On the Day: Delivery Tips for Video and In-Person Formats
Amazon interviews are conducted in various formats — virtual loops over Chime or Zoom, in-person panels, and asynchronous video assessments. Regardless of format, structure and specificity matter more than polish or charisma. Speak at a measured pace, use signposting phrases ('The situation was…', 'Specifically, what I did was…') to guide the interviewer through your structure, and resist the urge to over-explain the Situation.
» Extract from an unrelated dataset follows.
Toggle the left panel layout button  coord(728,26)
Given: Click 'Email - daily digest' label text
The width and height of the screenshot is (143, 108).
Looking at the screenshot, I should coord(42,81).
If you lose your thread mid-answer, it is perfectly acceptable to pause briefly and say 'Let me make sure I'm answering that fully.' Amazon interviewers are evaluating your thinking, not your performance. Composure under pressure is itself a signal of several Leadership Principles, including Bias for Action and Earn Trust. If you want to rehearse this composure in a low-stakes environment, ScreenReady's timed mock interviews are a practical way to build that muscle memory before your actual loop.
Frequently asked questions
How many Leadership Principles should I prepare for?
Aim to have solid STAR examples ready for at least eight to ten of the 16 principles, prioritising those most relevant to the role you're applying for. In practice, a well-chosen bank of eight to ten versatile stories can cover all 16 principles if you map them carefully. Quality and specificity matter far more than volume.
Can I reuse the same story for different Leadership Principles questions?
Yes, but do so strategically. A single rich example can legitimately illustrate two or three principles — for instance, a story showing Dive Deep might also demonstrate Deliver Results. However, if you use the same story repeatedly within a single interview loop, interviewers will notice and may question the breadth of your experience.
What if I don't have a relevant work experience for a particular principle?
Amazon accepts examples from academic projects, voluntary roles, extracurricular leadership, or significant personal challenges where these are genuinely relevant. The key is that the example is real, specific, and demonstrates the behaviour clearly. Be transparent about the context — interviewers are assessing the quality of your judgement, not the prestige of the setting.
How long should my STAR answers be?
Target 90 to 120 seconds for an initial answer — roughly 200 to 250 spoken words. This gives enough detail to be substantive without losing the interviewer's attention. Expect and welcome follow-up questions; a shorter initial answer that invites drilling down is often better than a monologue that leaves no room for dialogue.
Does Amazon use the Leadership Principles differently for senior roles?
Yes. For senior and principal-level roles, interviewers expect examples with greater scale, ambiguity, and strategic impact. You should be demonstrating influence across teams or organisations, long-term thinking, and decisions made with significant uncertainty. The same STAR structure applies, but the complexity and consequence of your examples need to match the level of the role.